BRIEF DESCRIPTION OF THE DRAWINGS

[0036] Embodiments of the invention are further described hereinafter with reference to the accompanying drawings, in which: [0037] Figure 1 (PRIOR ART) is a schematic cross-sectional view of a hollow leg of an oil platform showing the displacement of a fluid B by a fluid A; [0038] Figure 2 shows a possible method of replacing the dipper tube, not part of the claimed invention; [0039] Figure 3 shows a possible method of lining the dipper tube with a flexible liner tube; [0040] Figure 4A shows a flexible solid wall pipe suitable for use as the flexible liner tube; [0041] Figure 4B shows a flexible corrugated wall pipe suitable for use as the flexible liner tube; [0042] Figure 5 shows apparatus for lining the dipper tube including a flexible sleeve and a reinforced hose packer; [0043] Figure 6 is a perspective view of the distal end of an embodiment of the liner tube; [0044] Figure 7 is an end view and cross sectional view of a toroidal fitting; [0045] Figure 8 is a schematic representation of a flexible low friction strip in place on the proximal end of the liner tube; [0046] Figure 9 shows the dipper tube being lined with the flexible liner tube, with the low friction strip and cylindrical packer in place and with the flexible sleeve in a deflated condition; [0047] Figure 10 shows the dipper tube being lined with the flexible liner tube, with the low friction strip having been removed, the cylindrical packer in place and with the flexible sleeve in an inflated condition filled with grout and with the toroidal fitting in place; and [0048] Figure 11 shows the dipper tube of Figure 10 with the toroidal fitting in place

DETAILED DESCRIPTION

[0049] A possible solution for lining a host pipe (in this case dipper tube (1)) which can only be accessed from one end is shown in Figure 3. This involves the insertion of a flexible liner pipe (in this case a length of flexible tube (10)) into opening (9) of the dipper tube (1) and pushing the flexible tube (10) into the dipper tube until its leading or distal end reaches the required depth to remain permanently within the volume of fluid A (2) at the base of the tank-like structure (5).

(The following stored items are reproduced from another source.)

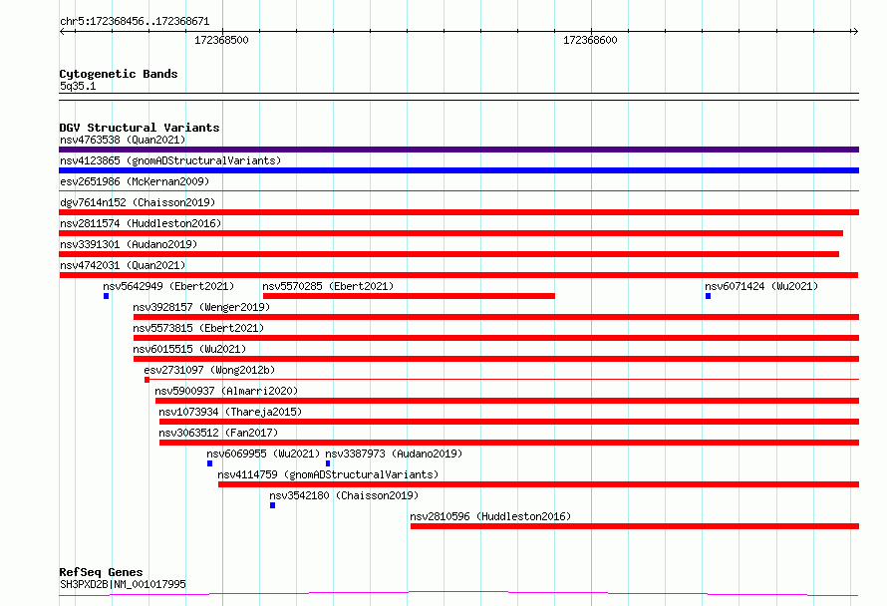
Task: Click the esv2731097 red start marker
Action: [x=148, y=380]
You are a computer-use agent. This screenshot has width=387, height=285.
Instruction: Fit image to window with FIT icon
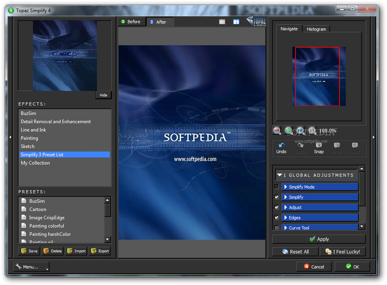click(x=300, y=130)
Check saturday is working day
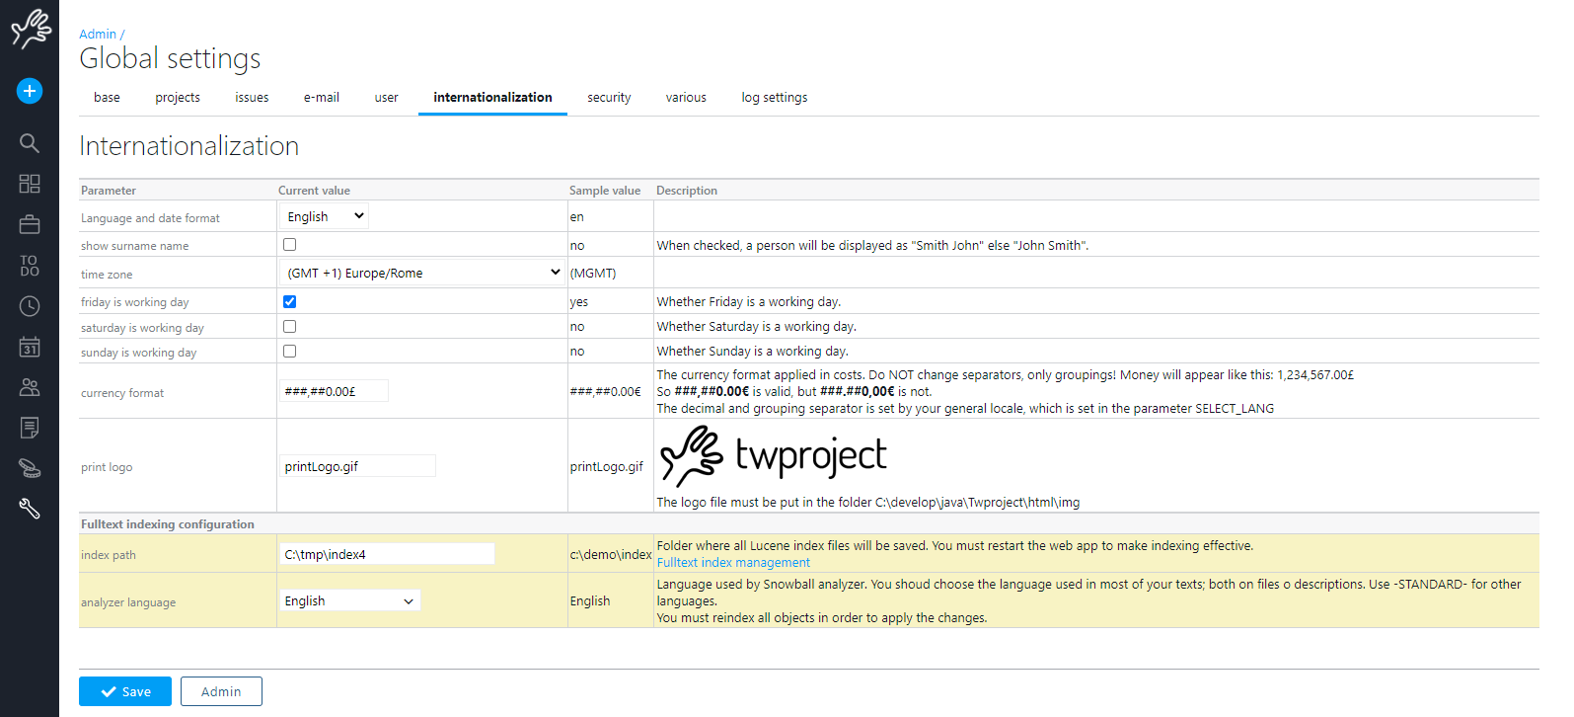 289,326
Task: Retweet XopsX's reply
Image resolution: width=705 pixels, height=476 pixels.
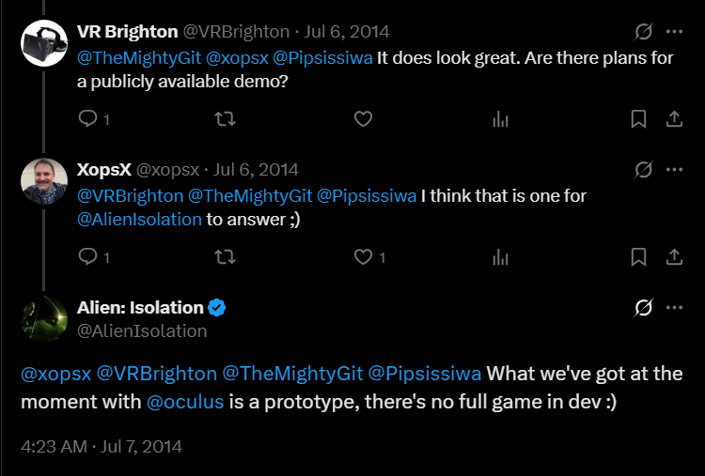Action: [226, 256]
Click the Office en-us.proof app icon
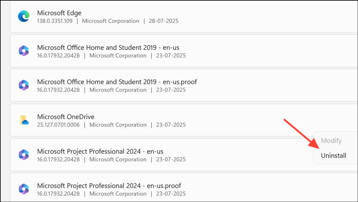 [23, 85]
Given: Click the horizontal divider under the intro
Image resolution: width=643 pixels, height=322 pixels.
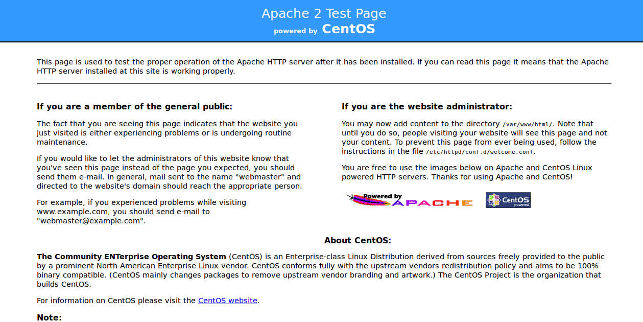Looking at the screenshot, I should click(x=324, y=83).
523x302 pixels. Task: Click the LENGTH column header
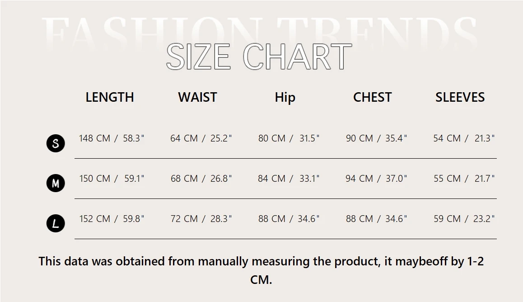pos(110,97)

The flexible tube (10) might be provided in discrete lengths which can be securely jointed together into a continuous string with pressure tight joints, or could be in the form of a single continuous length. The flexible tube (10) may be produced from a wide range of material options and in a wide variety of forms according to the required application. Pipes made of thermoplastic materials are particularly well suited for this application, and in particular polyolefins, such as polyethylene.

[0050] Referring to the arrangement shown in Figure 3, it can be seen that the flexible tube (10) has to be urged into place from one end only because access to the dipper tube (1) is only possible from its proximal end at opening (9). Ensuring that the flexible tube (10) turns the bend (11) is particularly difficult. If this is not done properly, the flexible tube may become wedged in the bend (11), or even be accidentally pushed through the wall of the bend (11) which may be corroded or otherwise already damaged.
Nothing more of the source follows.